Laila duduk di pinggir kasur mewah menatap penuh antisipasi seorang Pria yang telah menjadi suaminya beberapa menit yg lalu. Edward memutar kunci pintunya kemudian dengan santai masuk ke kamar mandi membuat Laila menghela nafas lega. Laila lebih dulu membersihkan dirinya sebelum Edward tiba di kamar. Gamis coklat polos melekat di tubuhnya juga Khimar hitam dan cadar yang senada. Debaran jantungnya masih kacau dan keringat dingin mengalir di pelipisnya. Berulang kali menghela nafas guna menenangkan dirinya, kemudian berdzikir hingga akhirnya hatinya mnejadi lebih tenang dan hampir lupa bagaimana situasinya jika Edward tidak dengan tiba tiba duduk di sampingnya dengan wajah yang sangat dekat dengannya.
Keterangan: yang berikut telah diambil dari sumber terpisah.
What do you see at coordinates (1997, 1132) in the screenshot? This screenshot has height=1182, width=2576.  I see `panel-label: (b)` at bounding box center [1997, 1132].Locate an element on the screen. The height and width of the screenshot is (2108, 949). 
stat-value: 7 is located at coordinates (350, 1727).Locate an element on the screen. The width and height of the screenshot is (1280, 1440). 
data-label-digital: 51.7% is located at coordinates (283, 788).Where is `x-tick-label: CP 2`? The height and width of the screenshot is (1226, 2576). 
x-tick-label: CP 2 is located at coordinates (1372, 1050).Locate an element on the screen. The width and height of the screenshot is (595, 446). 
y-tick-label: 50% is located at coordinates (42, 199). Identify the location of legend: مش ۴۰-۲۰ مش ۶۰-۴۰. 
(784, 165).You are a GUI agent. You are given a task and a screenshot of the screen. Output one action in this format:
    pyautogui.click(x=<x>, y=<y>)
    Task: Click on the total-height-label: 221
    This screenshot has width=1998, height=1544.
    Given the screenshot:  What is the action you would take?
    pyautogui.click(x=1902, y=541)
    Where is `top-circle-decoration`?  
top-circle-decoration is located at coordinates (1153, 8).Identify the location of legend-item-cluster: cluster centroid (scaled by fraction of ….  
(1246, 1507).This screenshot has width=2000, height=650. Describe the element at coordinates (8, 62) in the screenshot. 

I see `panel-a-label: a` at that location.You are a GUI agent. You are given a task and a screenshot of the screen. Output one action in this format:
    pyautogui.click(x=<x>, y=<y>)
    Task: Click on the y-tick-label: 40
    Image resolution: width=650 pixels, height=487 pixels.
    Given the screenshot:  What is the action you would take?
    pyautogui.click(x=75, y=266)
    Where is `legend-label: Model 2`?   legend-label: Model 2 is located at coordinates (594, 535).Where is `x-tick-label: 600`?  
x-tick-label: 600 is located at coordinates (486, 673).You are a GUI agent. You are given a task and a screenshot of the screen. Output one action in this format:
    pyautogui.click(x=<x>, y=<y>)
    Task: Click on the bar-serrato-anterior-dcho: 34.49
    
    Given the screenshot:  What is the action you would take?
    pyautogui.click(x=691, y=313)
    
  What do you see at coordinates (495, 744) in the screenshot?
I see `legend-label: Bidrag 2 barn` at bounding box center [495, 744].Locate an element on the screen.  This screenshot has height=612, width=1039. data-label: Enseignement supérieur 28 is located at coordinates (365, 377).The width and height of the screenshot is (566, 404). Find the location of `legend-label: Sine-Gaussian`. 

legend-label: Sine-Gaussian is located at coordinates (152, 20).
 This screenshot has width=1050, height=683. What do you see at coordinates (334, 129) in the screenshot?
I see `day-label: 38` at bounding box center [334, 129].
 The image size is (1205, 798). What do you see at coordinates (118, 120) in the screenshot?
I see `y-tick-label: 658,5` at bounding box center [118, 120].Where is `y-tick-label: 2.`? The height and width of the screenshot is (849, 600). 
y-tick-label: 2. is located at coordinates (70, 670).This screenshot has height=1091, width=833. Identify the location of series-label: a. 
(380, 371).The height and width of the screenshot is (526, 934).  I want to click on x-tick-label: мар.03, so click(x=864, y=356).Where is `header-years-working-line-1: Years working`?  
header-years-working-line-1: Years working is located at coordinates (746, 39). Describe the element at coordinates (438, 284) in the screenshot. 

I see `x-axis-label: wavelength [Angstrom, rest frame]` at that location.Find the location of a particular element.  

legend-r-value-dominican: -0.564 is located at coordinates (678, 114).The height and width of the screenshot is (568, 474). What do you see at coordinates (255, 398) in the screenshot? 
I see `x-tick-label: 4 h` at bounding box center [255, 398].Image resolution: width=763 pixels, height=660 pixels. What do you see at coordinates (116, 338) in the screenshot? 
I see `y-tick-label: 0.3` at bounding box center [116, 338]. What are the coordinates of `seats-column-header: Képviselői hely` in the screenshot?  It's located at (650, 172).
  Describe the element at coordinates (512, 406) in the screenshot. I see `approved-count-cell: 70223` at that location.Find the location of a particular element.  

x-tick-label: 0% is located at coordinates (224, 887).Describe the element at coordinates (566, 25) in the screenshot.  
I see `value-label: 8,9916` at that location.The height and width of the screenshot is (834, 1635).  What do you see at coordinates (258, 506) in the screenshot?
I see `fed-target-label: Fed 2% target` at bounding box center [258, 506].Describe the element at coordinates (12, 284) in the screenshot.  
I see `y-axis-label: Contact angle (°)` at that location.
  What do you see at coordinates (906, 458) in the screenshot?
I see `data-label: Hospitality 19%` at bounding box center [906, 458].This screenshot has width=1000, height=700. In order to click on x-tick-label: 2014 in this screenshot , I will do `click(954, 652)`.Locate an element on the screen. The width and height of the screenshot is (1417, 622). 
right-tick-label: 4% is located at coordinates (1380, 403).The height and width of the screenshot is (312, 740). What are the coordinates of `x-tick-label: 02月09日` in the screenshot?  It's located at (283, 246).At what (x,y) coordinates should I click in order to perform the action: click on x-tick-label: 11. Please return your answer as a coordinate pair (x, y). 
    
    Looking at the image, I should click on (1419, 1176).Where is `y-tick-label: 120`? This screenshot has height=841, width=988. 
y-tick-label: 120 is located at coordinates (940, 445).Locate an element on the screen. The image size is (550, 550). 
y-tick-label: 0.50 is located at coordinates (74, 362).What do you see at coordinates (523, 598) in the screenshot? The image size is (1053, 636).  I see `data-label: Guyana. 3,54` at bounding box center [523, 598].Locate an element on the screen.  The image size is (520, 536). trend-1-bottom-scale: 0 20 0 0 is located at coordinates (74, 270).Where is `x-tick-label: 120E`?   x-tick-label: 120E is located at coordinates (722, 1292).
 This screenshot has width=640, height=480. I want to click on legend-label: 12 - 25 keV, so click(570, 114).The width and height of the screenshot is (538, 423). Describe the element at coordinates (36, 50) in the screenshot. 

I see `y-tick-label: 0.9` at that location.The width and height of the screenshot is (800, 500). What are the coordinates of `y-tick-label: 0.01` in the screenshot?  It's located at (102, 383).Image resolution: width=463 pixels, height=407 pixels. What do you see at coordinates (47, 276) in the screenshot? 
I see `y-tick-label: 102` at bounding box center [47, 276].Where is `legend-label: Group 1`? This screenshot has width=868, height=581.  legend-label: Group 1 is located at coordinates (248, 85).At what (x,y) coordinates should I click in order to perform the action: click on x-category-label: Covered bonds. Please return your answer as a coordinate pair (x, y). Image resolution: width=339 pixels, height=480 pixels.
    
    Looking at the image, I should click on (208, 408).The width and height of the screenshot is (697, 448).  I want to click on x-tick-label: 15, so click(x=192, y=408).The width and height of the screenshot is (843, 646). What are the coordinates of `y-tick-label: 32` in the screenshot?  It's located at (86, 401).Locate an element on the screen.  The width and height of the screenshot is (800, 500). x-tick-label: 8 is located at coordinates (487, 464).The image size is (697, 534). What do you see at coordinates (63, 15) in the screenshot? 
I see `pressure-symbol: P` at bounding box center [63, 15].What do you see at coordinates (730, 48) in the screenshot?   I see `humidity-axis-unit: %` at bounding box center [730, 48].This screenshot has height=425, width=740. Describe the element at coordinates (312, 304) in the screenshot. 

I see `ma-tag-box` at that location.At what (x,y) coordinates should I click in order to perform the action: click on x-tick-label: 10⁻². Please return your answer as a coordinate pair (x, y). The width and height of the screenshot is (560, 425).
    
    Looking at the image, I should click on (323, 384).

"Ada apa di balik kain hitam ini? Lubang hitamkah? Atau... Bintik bintik menjijikkan?" Laila tidak bereaksi apapun terhadap hinaan sang suami membuat Edward menyeringai tipis sebelum dengan cepat menarik cadar yang menutupi wajah Laila.

Hening, baik Edward maupun Laila tidak ada yang mengeluarkan suara. sepersekian detik cukup bagi Laila melihat tatapan terkesima dari mata Edward sebelum mata elang pria itu berubah menjadi datar.

Edward tersenyum tipis dengan jarinya mengelus pelan pipi Laila yang halus dan bersih. Benar benar tidak terduga. Mata elangnya lalu bertemu dengan mata sayu sang istri membuat debaran jantungnya menggila dan bergairah.

"Hei, apa ucapan yang pantas ku ucapkan sekarang? Subhanallah atau Masyaa Allah?" meski begitu, Edward ingin sedikit merayu sang istri untuk menghargainya.

"Ucapkan saja apa yang engkau rasakan." suara datar dan lembut istrinya semakin membuatnya panas dingin. Tangannya mendorong pelan Laila hingga terbaring di bawahnya kemudian....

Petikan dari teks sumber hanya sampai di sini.